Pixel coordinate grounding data
+ + + +

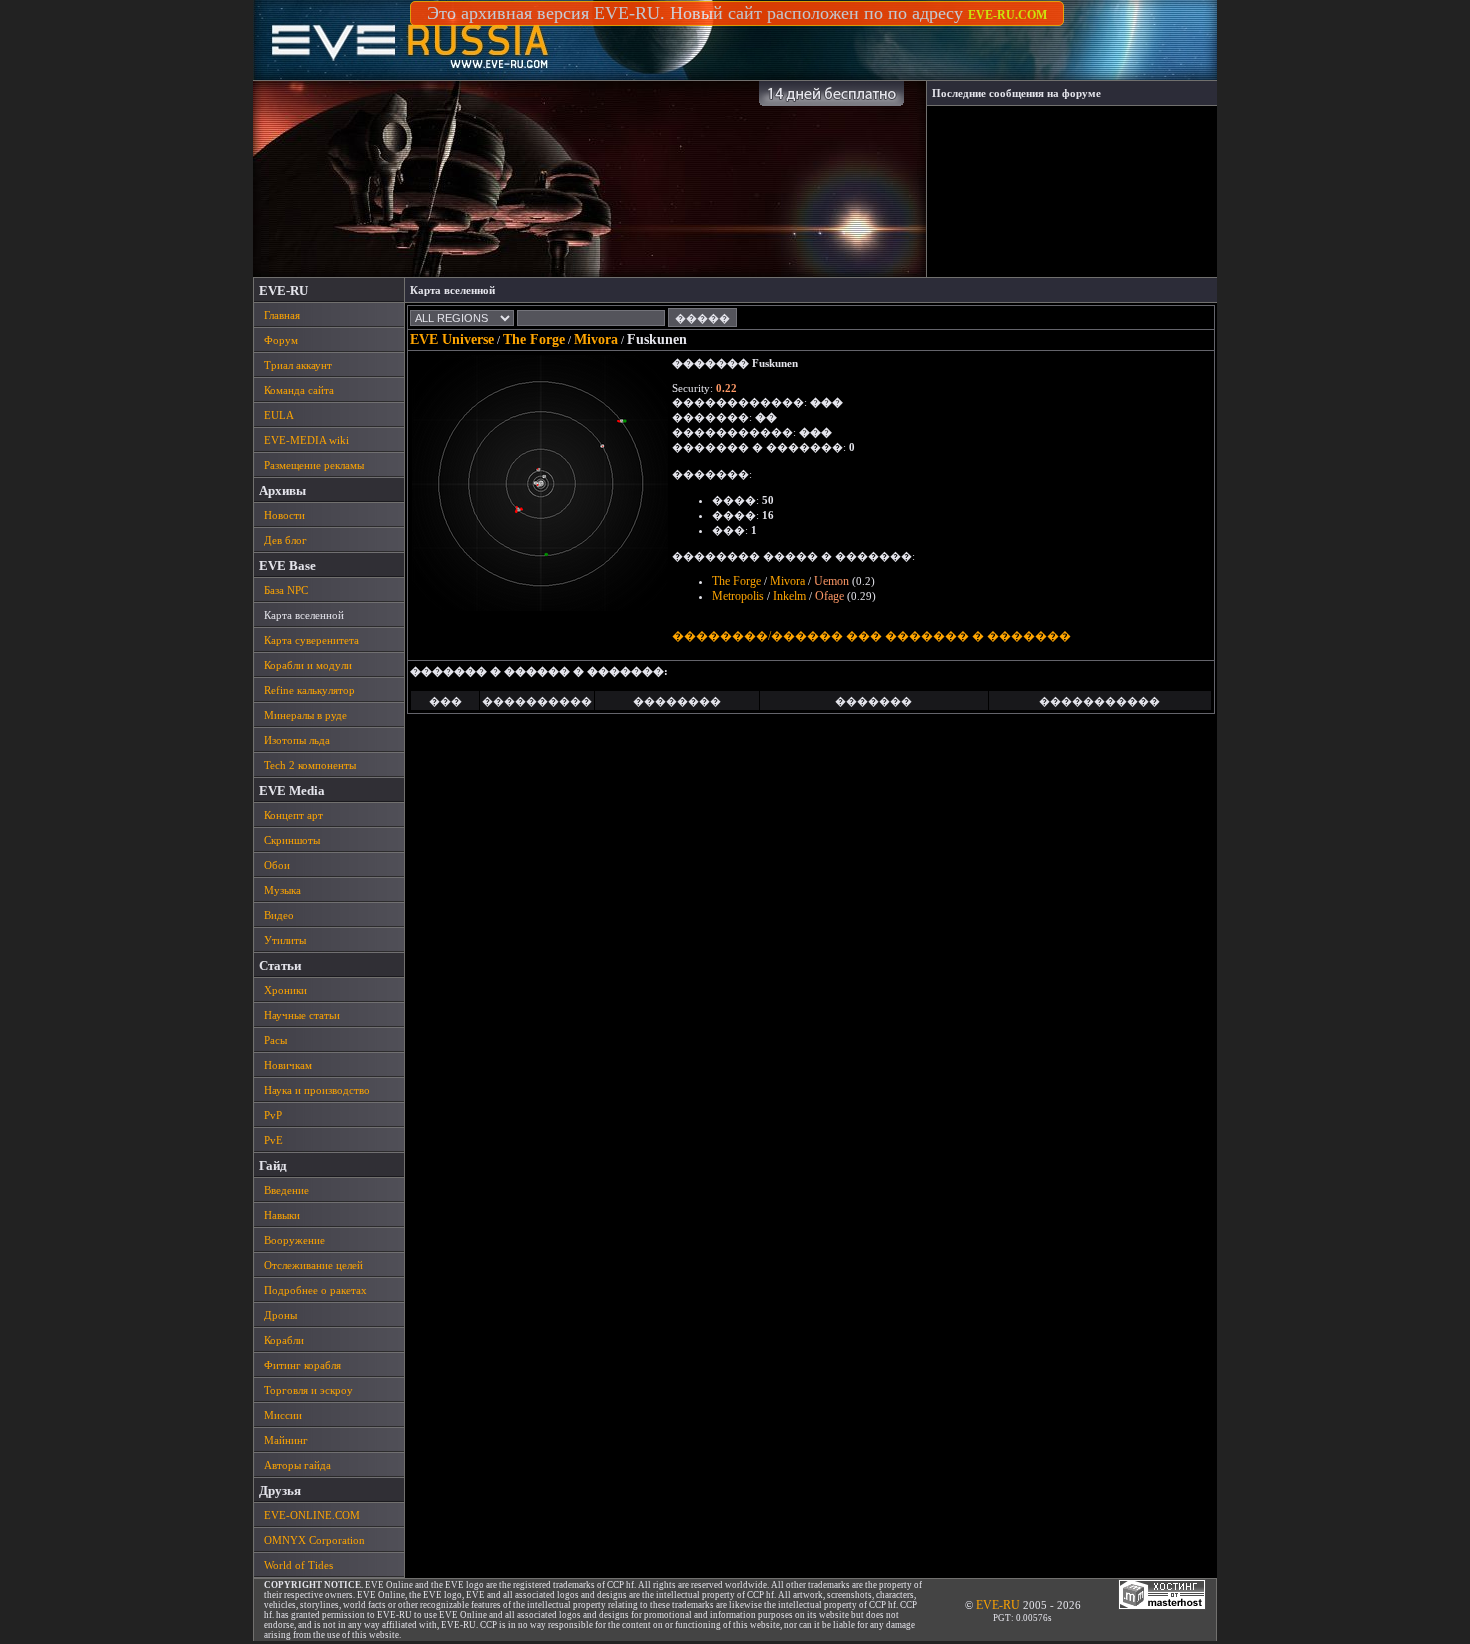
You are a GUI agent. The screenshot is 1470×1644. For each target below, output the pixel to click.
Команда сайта (299, 390)
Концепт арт (293, 815)
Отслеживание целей (313, 1265)
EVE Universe (452, 339)
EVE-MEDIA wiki (306, 440)
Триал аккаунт (298, 365)
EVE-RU (998, 1605)
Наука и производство (317, 1090)
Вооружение (294, 1240)
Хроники (285, 990)
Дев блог (285, 540)
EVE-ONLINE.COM (312, 1515)
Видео (279, 915)
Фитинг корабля (302, 1365)
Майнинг (286, 1440)
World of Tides (298, 1565)
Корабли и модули (308, 665)
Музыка (282, 890)
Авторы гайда (297, 1465)
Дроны (280, 1315)
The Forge (534, 339)
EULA (279, 415)
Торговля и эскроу (308, 1390)
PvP (273, 1115)
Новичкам (288, 1065)
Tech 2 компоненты (310, 765)
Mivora (596, 339)
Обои (277, 865)
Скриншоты (292, 840)
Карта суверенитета (311, 640)
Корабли (284, 1340)
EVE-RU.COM (1007, 15)
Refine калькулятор (309, 690)
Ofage (829, 596)
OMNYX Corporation (314, 1540)
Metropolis (738, 596)
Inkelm (789, 596)
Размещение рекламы (314, 465)
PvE (273, 1140)
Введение (286, 1190)
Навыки (282, 1215)
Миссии (283, 1415)
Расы (275, 1040)
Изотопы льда (297, 740)
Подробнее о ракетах (315, 1290)
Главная (282, 315)
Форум (281, 340)
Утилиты (285, 940)
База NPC (286, 590)
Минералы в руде (305, 715)
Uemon (831, 581)
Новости (284, 515)
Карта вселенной (304, 615)
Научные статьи (302, 1015)
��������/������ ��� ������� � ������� (871, 636)
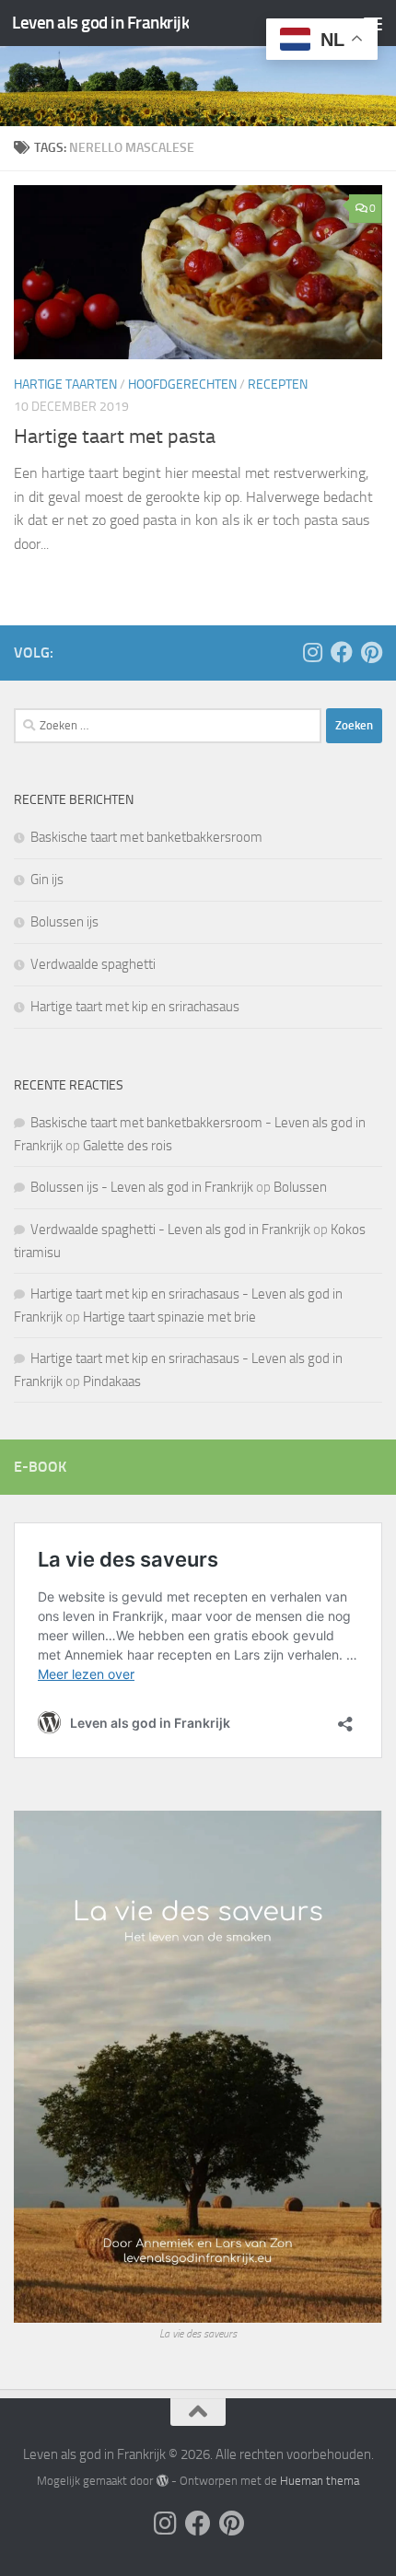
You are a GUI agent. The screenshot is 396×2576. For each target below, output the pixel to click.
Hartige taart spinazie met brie (169, 1317)
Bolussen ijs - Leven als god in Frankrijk (141, 1187)
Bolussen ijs (64, 922)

+ + + +

All lines above that hold the string "below" should be copied.

(WRITTEN RESPONSE)
You are a GUI agent. The screenshot is 1470×1644. For each target below, output the pixel to click.
You are a GUI agent. The screenshot is 396×2576. For each target below, output the pixel to click.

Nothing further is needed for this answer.